▼
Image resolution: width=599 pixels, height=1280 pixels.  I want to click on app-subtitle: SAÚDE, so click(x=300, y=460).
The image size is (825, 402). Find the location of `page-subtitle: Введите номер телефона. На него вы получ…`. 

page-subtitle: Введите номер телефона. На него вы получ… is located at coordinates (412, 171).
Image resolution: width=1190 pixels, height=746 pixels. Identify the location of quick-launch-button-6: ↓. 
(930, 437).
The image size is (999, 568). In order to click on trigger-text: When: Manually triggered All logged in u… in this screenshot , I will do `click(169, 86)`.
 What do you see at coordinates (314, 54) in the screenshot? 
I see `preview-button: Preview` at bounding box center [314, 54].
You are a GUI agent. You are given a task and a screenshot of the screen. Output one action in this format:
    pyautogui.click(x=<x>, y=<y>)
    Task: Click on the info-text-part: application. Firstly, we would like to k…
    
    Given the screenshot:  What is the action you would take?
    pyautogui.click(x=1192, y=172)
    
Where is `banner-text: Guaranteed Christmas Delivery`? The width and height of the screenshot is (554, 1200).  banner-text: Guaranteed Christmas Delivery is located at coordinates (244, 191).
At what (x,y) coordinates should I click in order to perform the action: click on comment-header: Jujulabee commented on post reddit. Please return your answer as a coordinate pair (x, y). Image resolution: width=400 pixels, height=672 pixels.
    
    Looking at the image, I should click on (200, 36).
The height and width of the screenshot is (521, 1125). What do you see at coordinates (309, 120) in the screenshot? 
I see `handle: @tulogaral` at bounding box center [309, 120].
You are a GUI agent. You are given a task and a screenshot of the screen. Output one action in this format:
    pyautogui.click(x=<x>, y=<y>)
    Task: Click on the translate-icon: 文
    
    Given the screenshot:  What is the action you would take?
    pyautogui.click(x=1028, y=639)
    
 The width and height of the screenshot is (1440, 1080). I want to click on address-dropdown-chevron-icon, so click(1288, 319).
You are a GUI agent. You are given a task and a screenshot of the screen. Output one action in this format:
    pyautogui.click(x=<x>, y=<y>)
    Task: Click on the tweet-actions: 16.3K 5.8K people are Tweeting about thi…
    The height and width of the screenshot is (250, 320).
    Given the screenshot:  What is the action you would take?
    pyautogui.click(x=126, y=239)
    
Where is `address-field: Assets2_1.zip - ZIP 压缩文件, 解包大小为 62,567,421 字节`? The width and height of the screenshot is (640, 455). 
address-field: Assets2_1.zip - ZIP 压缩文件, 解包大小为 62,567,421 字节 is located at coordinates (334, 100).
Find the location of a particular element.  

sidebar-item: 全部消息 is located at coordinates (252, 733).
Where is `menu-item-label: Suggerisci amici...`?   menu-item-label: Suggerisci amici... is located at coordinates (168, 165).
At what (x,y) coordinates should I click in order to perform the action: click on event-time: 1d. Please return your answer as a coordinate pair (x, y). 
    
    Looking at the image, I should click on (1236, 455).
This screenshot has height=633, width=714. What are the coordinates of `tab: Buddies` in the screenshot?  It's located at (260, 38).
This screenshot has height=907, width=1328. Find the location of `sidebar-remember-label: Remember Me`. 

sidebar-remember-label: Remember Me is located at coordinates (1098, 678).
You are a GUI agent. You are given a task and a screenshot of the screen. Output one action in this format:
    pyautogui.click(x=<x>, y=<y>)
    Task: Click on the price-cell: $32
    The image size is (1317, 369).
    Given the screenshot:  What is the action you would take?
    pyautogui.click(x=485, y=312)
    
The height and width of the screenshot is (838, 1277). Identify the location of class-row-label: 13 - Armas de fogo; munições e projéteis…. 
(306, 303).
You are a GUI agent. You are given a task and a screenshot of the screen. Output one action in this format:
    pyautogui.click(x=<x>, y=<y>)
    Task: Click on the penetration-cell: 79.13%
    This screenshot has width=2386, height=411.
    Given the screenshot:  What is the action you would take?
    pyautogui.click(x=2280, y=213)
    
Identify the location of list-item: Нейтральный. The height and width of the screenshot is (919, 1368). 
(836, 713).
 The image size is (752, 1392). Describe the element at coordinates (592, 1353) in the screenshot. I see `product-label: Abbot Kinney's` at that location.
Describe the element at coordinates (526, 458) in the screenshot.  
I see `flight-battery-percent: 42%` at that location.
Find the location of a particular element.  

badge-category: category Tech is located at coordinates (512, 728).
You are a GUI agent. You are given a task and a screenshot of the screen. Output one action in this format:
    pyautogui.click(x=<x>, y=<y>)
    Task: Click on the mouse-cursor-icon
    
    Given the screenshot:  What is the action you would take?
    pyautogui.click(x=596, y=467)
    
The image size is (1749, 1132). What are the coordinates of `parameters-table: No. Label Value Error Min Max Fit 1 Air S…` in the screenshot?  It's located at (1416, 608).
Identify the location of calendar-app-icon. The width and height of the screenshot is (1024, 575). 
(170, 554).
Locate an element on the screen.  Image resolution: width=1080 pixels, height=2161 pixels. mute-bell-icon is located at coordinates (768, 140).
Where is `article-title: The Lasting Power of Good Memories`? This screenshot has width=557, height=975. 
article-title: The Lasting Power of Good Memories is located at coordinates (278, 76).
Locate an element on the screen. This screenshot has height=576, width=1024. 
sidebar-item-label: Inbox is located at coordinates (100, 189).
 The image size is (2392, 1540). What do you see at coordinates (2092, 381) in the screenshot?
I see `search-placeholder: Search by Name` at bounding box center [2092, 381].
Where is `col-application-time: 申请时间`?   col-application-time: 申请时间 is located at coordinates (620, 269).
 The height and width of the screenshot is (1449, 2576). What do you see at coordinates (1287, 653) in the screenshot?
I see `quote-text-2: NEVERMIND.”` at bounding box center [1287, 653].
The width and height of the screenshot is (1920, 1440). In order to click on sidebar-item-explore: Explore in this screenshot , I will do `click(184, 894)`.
▲
Rewrite the data above so that every occurrence of "GUI agent" becomes "screen assistant" and nothing else changes.

Image resolution: width=599 pixels, height=1280 pixels.  I want to click on app-subtitle: SAÚDE, so click(x=300, y=460).
The image size is (825, 402). Find the location of `page-subtitle: Введите номер телефона. На него вы получ…`. 

page-subtitle: Введите номер телефона. На него вы получ… is located at coordinates (412, 171).
Image resolution: width=1190 pixels, height=746 pixels. Identify the location of quick-launch-button-6: ↓. 
(930, 437).
The image size is (999, 568). In order to click on trigger-text: When: Manually triggered All logged in u… in this screenshot , I will do `click(169, 86)`.
 What do you see at coordinates (314, 54) in the screenshot? 
I see `preview-button: Preview` at bounding box center [314, 54].
You are a screen assistant. You are given a task and a screenshot of the screen. Output one action in this format:
    pyautogui.click(x=<x>, y=<y>)
    Task: Click on the info-text-part: application. Firstly, we would like to k…
    
    Given the screenshot:  What is the action you would take?
    pyautogui.click(x=1192, y=172)
    
Where is `banner-text: Guaranteed Christmas Delivery`? The width and height of the screenshot is (554, 1200).  banner-text: Guaranteed Christmas Delivery is located at coordinates (244, 191).
At what (x,y) coordinates should I click in order to perform the action: click on comment-header: Jujulabee commented on post reddit. Please return your answer as a coordinate pair (x, y). Image resolution: width=400 pixels, height=672 pixels.
    
    Looking at the image, I should click on (200, 36).
The height and width of the screenshot is (521, 1125). What do you see at coordinates (309, 120) in the screenshot? 
I see `handle: @tulogaral` at bounding box center [309, 120].
You are a screen assistant. You are given a task and a screenshot of the screen. Output one action in this format:
    pyautogui.click(x=<x>, y=<y>)
    Task: Click on the translate-icon: 文
    
    Given the screenshot:  What is the action you would take?
    pyautogui.click(x=1028, y=639)
    
 The width and height of the screenshot is (1440, 1080). I want to click on address-dropdown-chevron-icon, so click(1288, 319).
You are a screen assistant. You are given a task and a screenshot of the screen. Output one action in this format:
    pyautogui.click(x=<x>, y=<y>)
    Task: Click on the tweet-actions: 16.3K 5.8K people are Tweeting about thi…
    The height and width of the screenshot is (250, 320).
    Given the screenshot:  What is the action you would take?
    pyautogui.click(x=126, y=239)
    
Where is `address-field: Assets2_1.zip - ZIP 压缩文件, 解包大小为 62,567,421 字节`? The width and height of the screenshot is (640, 455). 
address-field: Assets2_1.zip - ZIP 压缩文件, 解包大小为 62,567,421 字节 is located at coordinates (334, 100).
Find the location of a particular element.  

sidebar-item: 全部消息 is located at coordinates (252, 733).
Where is `menu-item-label: Suggerisci amici...`?   menu-item-label: Suggerisci amici... is located at coordinates (168, 165).
At what (x,y) coordinates should I click in order to perform the action: click on event-time: 1d. Please return your answer as a coordinate pair (x, y). 
    
    Looking at the image, I should click on (1236, 455).
This screenshot has height=633, width=714. What are the coordinates of `tab: Buddies` in the screenshot?  It's located at (260, 38).
This screenshot has height=907, width=1328. Find the location of `sidebar-remember-label: Remember Me`. 

sidebar-remember-label: Remember Me is located at coordinates (1098, 678).
You are a screen assistant. You are given a task and a screenshot of the screen. Output one action in this format:
    pyautogui.click(x=<x>, y=<y>)
    Task: Click on the price-cell: $32
    The image size is (1317, 369).
    Given the screenshot:  What is the action you would take?
    pyautogui.click(x=485, y=312)
    
The height and width of the screenshot is (838, 1277). Identify the location of class-row-label: 13 - Armas de fogo; munições e projéteis…. 
(306, 303).
You are a screen assistant. You are given a task and a screenshot of the screen. Output one action in this format:
    pyautogui.click(x=<x>, y=<y>)
    Task: Click on the penetration-cell: 79.13%
    This screenshot has width=2386, height=411.
    Given the screenshot:  What is the action you would take?
    pyautogui.click(x=2280, y=213)
    
Identify the location of list-item: Нейтральный. The height and width of the screenshot is (919, 1368). 
(836, 713).
 The image size is (752, 1392). Describe the element at coordinates (592, 1353) in the screenshot. I see `product-label: Abbot Kinney's` at that location.
Describe the element at coordinates (526, 458) in the screenshot.  
I see `flight-battery-percent: 42%` at that location.
Find the location of a particular element.  

badge-category: category Tech is located at coordinates (512, 728).
You are a screen assistant. You are given a task and a screenshot of the screen. Output one action in this format:
    pyautogui.click(x=<x>, y=<y>)
    Task: Click on the mouse-cursor-icon
    
    Given the screenshot:  What is the action you would take?
    pyautogui.click(x=596, y=467)
    
The image size is (1749, 1132). What are the coordinates of `parameters-table: No. Label Value Error Min Max Fit 1 Air S…` in the screenshot?  It's located at (1416, 608).
Identify the location of calendar-app-icon. The width and height of the screenshot is (1024, 575). 
(170, 554).
Locate an element on the screen.  Image resolution: width=1080 pixels, height=2161 pixels. mute-bell-icon is located at coordinates (768, 140).
Where is `article-title: The Lasting Power of Good Memories`? This screenshot has width=557, height=975. 
article-title: The Lasting Power of Good Memories is located at coordinates (278, 76).
Locate an element on the screen. This screenshot has height=576, width=1024. 
sidebar-item-label: Inbox is located at coordinates (100, 189).
 The image size is (2392, 1540). What do you see at coordinates (2092, 381) in the screenshot?
I see `search-placeholder: Search by Name` at bounding box center [2092, 381].
Where is `col-application-time: 申请时间`?   col-application-time: 申请时间 is located at coordinates (620, 269).
 The height and width of the screenshot is (1449, 2576). What do you see at coordinates (1287, 653) in the screenshot?
I see `quote-text-2: NEVERMIND.”` at bounding box center [1287, 653].
The width and height of the screenshot is (1920, 1440). In order to click on sidebar-item-explore: Explore in this screenshot , I will do `click(184, 894)`.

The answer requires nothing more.